Abstract - This work performs the analysis of the bivariate Seemingly Unrelated (SUR) Tobit by modeling its nonlinear dependence structure through copula and assuming non-normal marginal error distributions. For model estimation, the use of copula methods enables the use of the (classical) Inference Function for Margins (IFM) method by Joe and Xu (1996), which is more computationally attractive (feasible) than the full maximum likelihood approach. However, our simulation study shows that the IFM method provides a biased estimate of the copula parameter in the presence of censored observations in both margins. In order to obtain an unbiased estimate of the copula association parameter, we propose/develop a modified version of the IFM method, which we refer to as Inference Function for Augmented Margins (IFAM). Since the usual asymptotic approach, i.e. the computation of the asymptotic covariance matrix of the parameter estimates, is troublesome, we propose the use of resampling procedures (bootstrap methods) to obtain confidence intervals for the copula-based SUR Tobit model parameters. The satisfactory results from the simulation and empirical studies indicate the adequate performance of our proposed model and methods. We illustrate our procedure using bivariate data on consumption of salad dressings and lettuce by U.S. individuals.

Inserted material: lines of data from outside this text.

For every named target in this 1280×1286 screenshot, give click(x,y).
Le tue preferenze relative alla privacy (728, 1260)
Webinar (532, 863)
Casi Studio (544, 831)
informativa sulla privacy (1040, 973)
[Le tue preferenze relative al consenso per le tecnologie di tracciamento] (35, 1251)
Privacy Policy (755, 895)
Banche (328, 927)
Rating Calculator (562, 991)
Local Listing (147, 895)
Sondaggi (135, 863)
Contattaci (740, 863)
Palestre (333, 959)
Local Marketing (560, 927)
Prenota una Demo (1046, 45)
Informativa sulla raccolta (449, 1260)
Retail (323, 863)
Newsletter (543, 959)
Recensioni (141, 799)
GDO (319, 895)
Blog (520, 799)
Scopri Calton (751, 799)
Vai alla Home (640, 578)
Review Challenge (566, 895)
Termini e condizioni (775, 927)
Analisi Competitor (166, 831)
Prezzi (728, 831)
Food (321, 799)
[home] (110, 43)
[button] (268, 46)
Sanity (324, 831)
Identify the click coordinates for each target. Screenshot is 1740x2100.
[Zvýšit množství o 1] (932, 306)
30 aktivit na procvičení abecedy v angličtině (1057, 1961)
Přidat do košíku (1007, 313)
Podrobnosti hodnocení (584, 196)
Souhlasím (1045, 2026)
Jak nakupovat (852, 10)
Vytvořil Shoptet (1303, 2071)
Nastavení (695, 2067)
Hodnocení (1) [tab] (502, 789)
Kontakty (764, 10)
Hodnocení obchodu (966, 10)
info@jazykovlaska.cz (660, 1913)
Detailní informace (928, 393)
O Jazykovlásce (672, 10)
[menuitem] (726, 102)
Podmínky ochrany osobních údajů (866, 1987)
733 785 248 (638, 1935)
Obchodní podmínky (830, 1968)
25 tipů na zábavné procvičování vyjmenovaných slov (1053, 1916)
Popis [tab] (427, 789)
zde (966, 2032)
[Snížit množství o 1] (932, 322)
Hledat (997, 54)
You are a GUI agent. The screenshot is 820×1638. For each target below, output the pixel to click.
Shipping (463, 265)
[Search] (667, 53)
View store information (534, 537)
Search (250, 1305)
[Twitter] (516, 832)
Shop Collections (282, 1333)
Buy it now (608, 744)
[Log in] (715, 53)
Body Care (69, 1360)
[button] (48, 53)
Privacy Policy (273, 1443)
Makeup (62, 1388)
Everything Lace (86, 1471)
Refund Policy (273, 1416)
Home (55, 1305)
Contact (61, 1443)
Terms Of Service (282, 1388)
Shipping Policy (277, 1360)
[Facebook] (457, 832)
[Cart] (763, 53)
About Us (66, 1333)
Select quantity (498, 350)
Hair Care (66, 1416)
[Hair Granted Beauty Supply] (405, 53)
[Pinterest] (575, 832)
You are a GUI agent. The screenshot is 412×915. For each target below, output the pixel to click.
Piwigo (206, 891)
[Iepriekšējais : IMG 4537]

(*) Joint work with Francisco Louzada. 

Data: 15/04/2016 (sexta-feira), às 11 horas da manhã.

Local: Sala 13, no andar térreo do Instituto de Matemática da UFBA.

Apresentador: Paulo Henrique Ferreira da Silva

É Professor Adjunto da Universidade Federal da Bahia, junto ao Departamento de Estatística do Instituto de Matemática, e também Coordenador do Projeto CEP Online do Laboratório de Estudos do Risco (CER-USP). Possui graduação, mestrado e doutorado em Estatística pela Universidade Federal de São Carlos. Atua principalmente nas seguintes áreas: Regressão; Análise Multivariada; Análise de Sobrevivência e Confiabilidade; e Controle Estatístico de Processos.